↓

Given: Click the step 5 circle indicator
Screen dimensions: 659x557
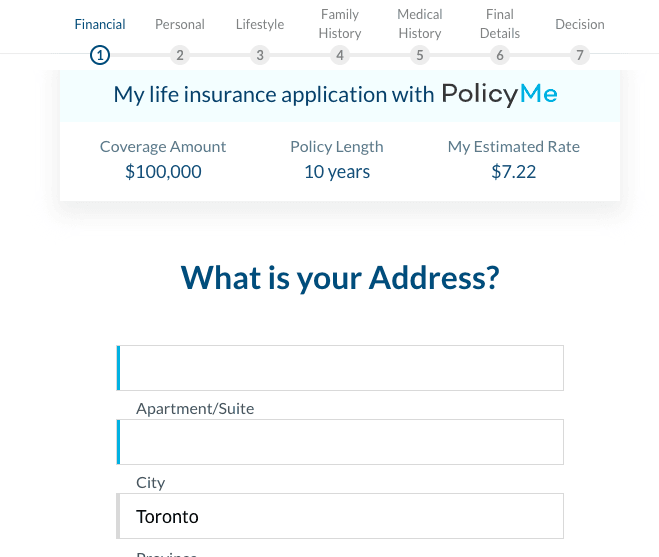Looking at the screenshot, I should tap(420, 55).
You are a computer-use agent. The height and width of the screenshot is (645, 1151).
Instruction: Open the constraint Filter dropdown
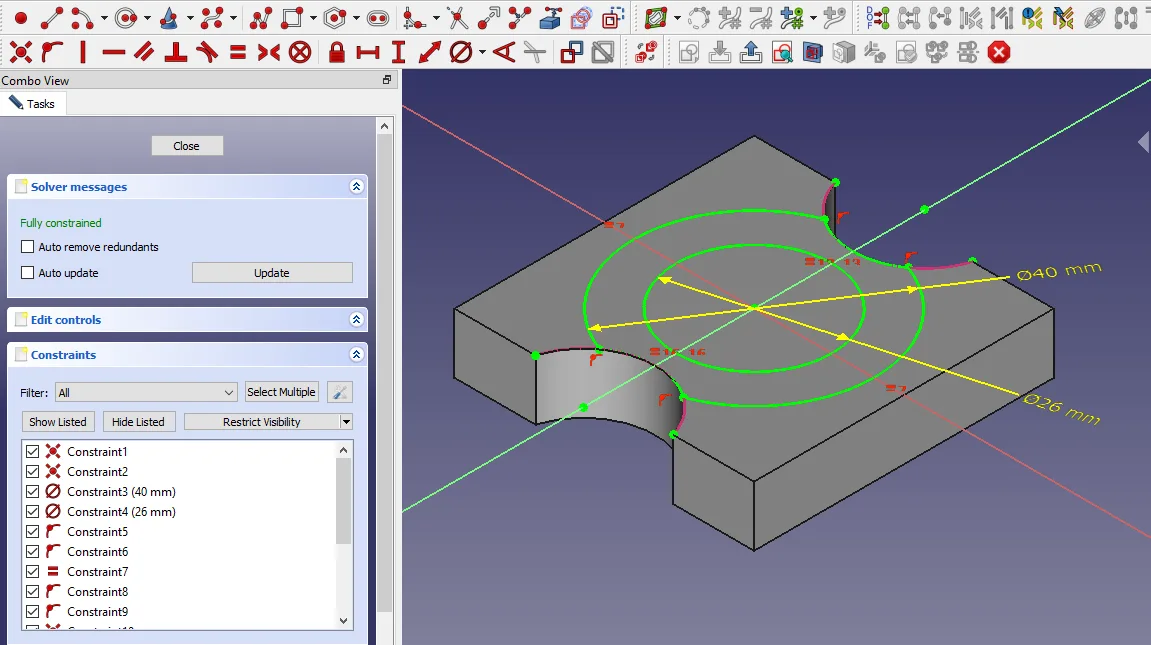tap(146, 393)
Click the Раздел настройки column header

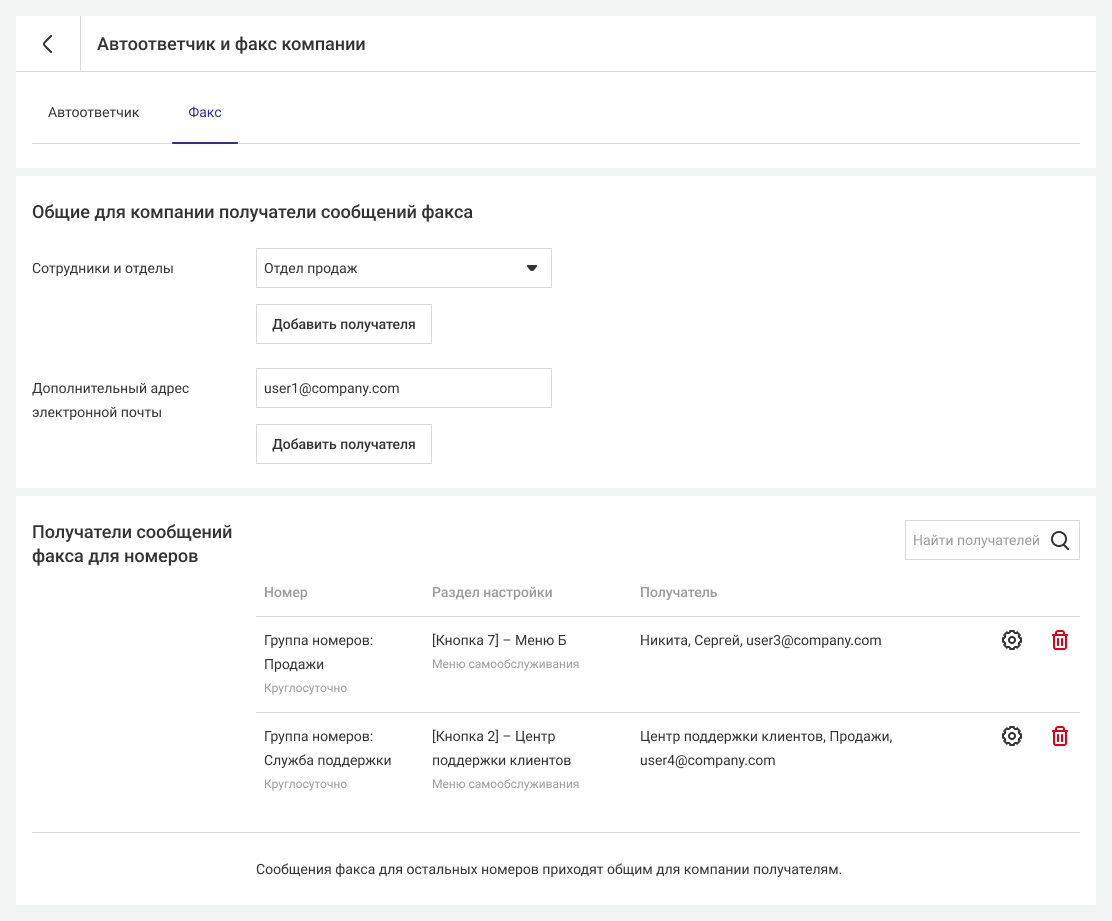coord(492,592)
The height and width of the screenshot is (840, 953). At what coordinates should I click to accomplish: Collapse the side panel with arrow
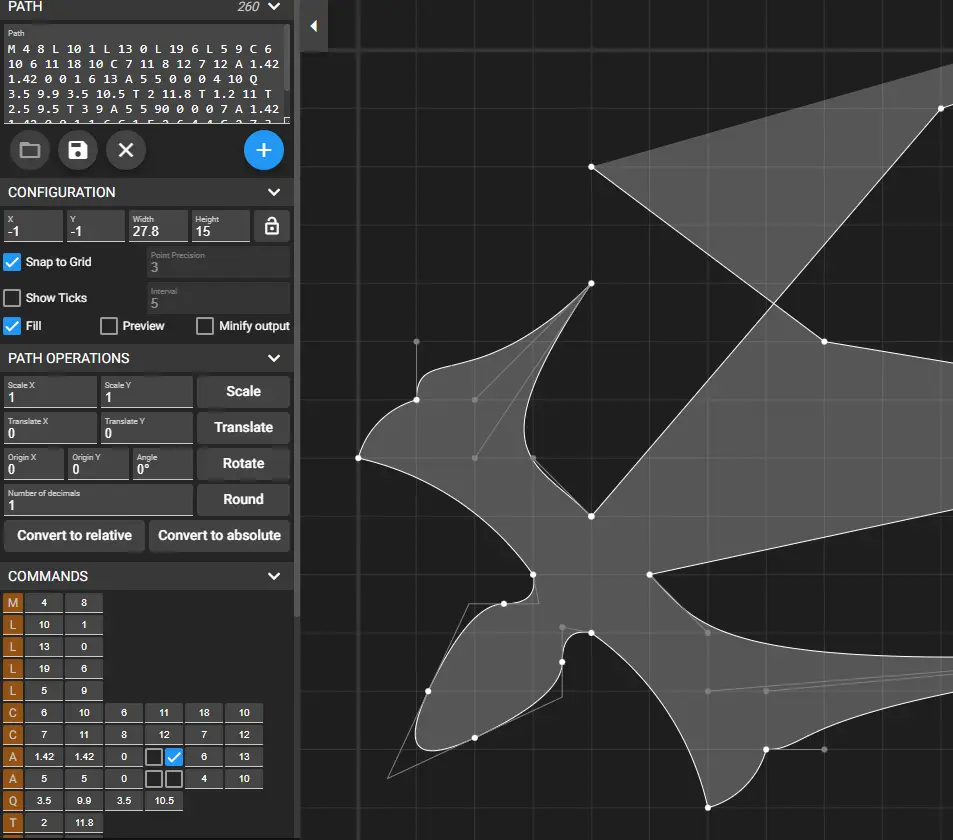pos(313,26)
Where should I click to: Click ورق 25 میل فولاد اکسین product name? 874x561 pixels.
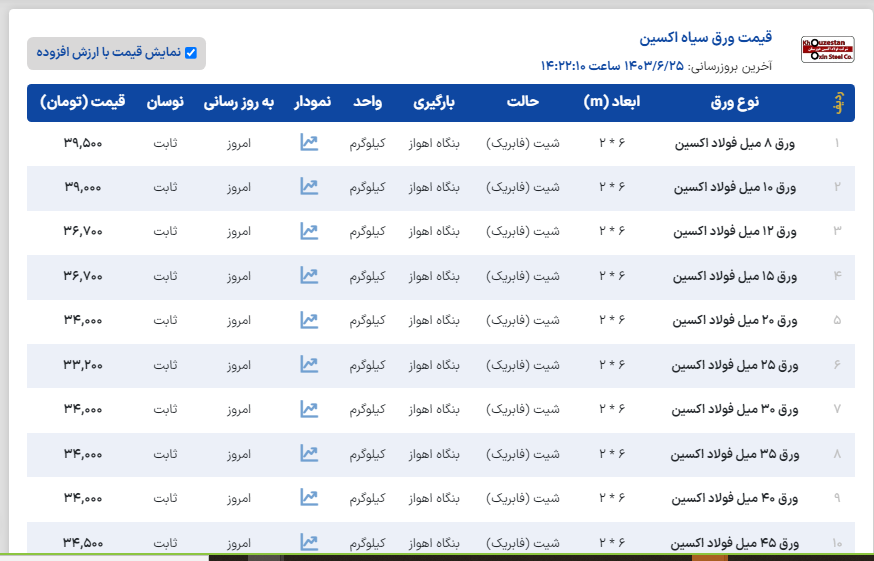(x=734, y=365)
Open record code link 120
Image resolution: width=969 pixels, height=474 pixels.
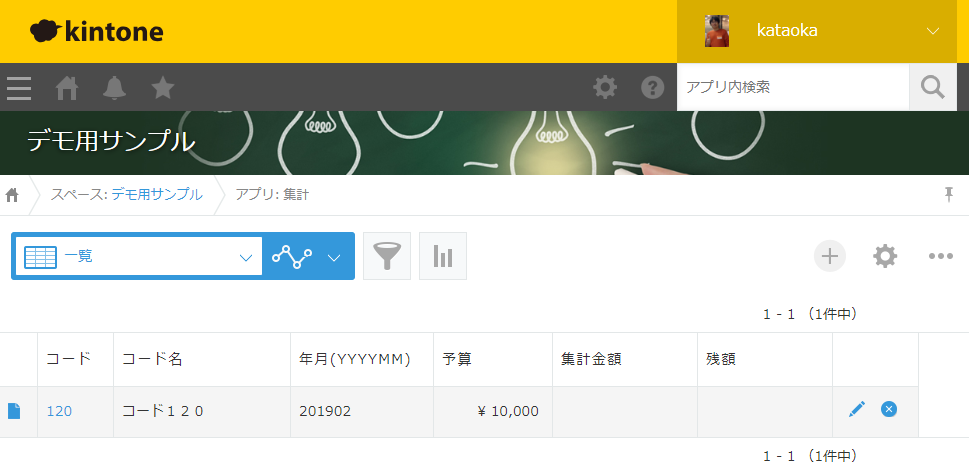tap(59, 411)
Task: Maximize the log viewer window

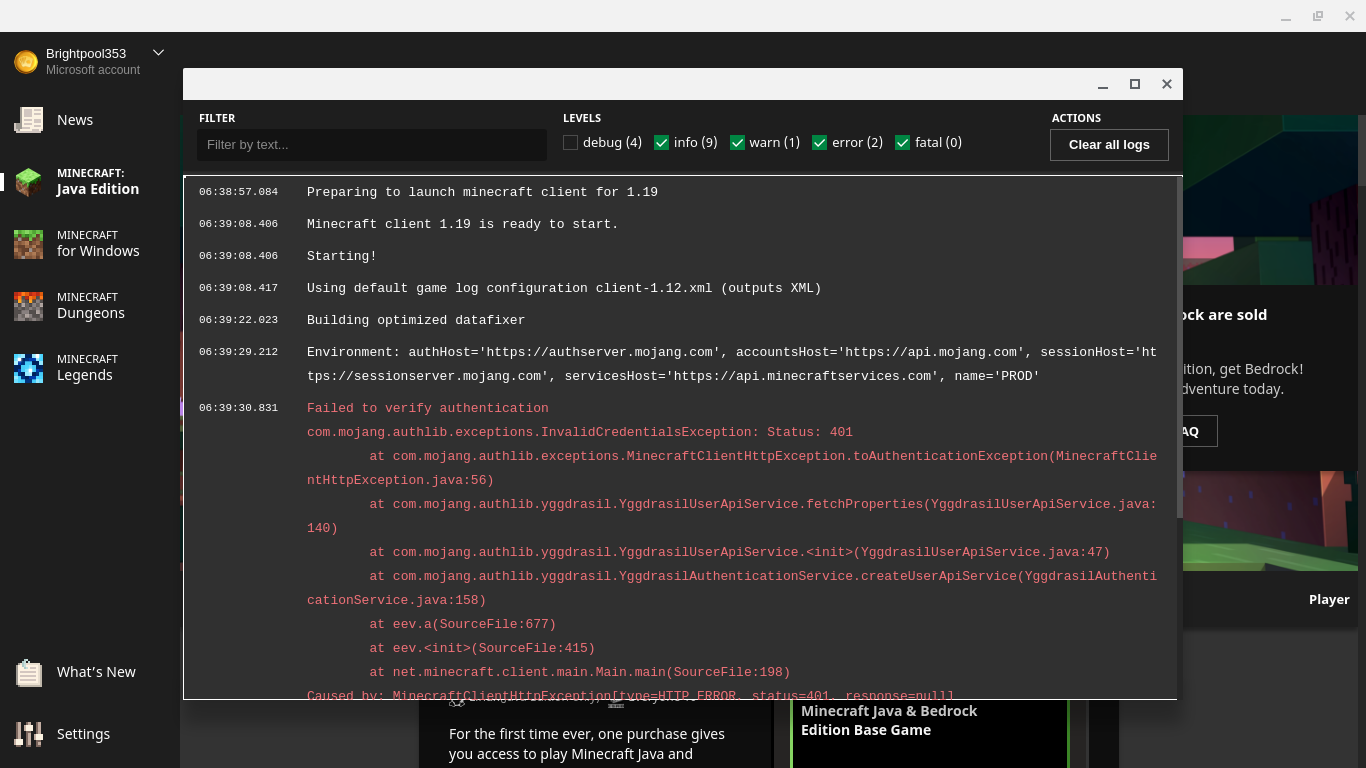Action: [1135, 84]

↑

AIM OF THE EXERCISE> Word for word, copy the lines from the one with "Image resolution: width=969" through the end of the entries above, and do not include any picture.

ANSWER>
Image resolution: width=969 pixels, height=474 pixels.
tap(59, 411)
Task: Maximize the log viewer window

Action: [1135, 84]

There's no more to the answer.